C’è chi spinge da una parte, chi corre, chi va lento, chi parla, chi si lamenta, chi ci vuole passare avanti quando stiamo facendo la fila alla cassa… C’è tanta gente dentro di noi, tanti pensieri che ci passano avanti perché vogliono avere la priorità nella nostra mente e nel nostro cuore. Per cui se noi proviamo a pensare al Signore si affaccerà una voce, un pensiero, che dirà: “Ricordati che invece di pregare dovresti andare a studiare, dovresti fare quella telefonata, dovresti scrivere a quella persona, dovresti finire quel lavoro che hai iniziato!”.

Sono voci insolenti, vogliono proprio passarci avanti… Oppure ci sono voci che parlano e basta: ci tornano in mente tutti gli incontri della giornata, le domande che ci hanno fatto, i sentimenti che abbiamo provato… siamo in mezzo a una folla di gente. Come fare per avere questo deserto in cui il Signore può arrivare e parlarci? Semplicemente elevandoci al di sopra di queste cose…

Probabilmente non riusciremo a cacciare i pensieri e a far tacere tutte queste voci, però possiamo porci al di sopra. Possiamo dire: “Signore, questo è quello che sono, queste cose ho dentro, ma voglio andare oltre e guardare te: l’unico impegno che voglio mettere nella preghiera è di guardare te, nonostante tutto”. Come quando siamo al supermercato e ci arriva un messaggio importante: stiamo lì imbambolati, la gente ci spinge ma noi siamo presi da questa cosa… le persone non scompaiono ma noi siamo concentrati in questa lettura, nella presenza del Signore, guardiamo lui, leggiamo un passo del Vangelo, ripensiamo alle grazie che ci ha fatto, lo lodiamo…

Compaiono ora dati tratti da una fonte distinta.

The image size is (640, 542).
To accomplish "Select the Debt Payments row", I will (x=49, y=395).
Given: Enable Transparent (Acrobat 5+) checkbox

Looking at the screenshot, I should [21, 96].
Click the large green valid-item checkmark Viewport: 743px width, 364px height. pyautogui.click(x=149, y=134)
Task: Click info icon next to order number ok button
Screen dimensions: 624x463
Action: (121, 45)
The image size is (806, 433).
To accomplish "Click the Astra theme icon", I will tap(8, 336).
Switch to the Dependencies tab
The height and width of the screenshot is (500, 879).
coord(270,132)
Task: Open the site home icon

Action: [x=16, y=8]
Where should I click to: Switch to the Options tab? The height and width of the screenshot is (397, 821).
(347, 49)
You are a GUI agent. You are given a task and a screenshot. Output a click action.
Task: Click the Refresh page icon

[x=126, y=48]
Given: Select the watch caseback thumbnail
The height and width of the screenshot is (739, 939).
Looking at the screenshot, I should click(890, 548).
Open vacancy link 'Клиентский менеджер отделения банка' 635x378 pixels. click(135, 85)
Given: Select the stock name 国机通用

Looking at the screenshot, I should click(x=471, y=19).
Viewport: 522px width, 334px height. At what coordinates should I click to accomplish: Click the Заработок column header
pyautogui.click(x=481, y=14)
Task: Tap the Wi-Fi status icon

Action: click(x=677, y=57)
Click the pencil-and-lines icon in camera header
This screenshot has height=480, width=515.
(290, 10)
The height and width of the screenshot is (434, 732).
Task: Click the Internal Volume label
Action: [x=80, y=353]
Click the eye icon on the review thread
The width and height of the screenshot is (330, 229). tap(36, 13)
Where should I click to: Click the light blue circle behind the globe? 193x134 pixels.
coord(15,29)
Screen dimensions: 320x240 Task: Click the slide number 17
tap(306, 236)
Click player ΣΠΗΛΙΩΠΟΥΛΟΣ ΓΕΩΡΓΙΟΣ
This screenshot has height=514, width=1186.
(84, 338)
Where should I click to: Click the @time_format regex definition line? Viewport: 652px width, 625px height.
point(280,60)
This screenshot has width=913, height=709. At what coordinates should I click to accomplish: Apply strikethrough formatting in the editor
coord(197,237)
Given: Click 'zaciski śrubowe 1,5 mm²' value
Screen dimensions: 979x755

Ci sarà tanta folla ma noi siamo concentrati con il cuore in Lui. Proviamo a fare questo nella nostra giornata, nella preghiera, perché se cominciamo a combattere perché vogliamo svuotare il supermercato, ecco che il tempo della nostra preghiera è passato e non saremo riusciti nel nostro intento né avremo pregato.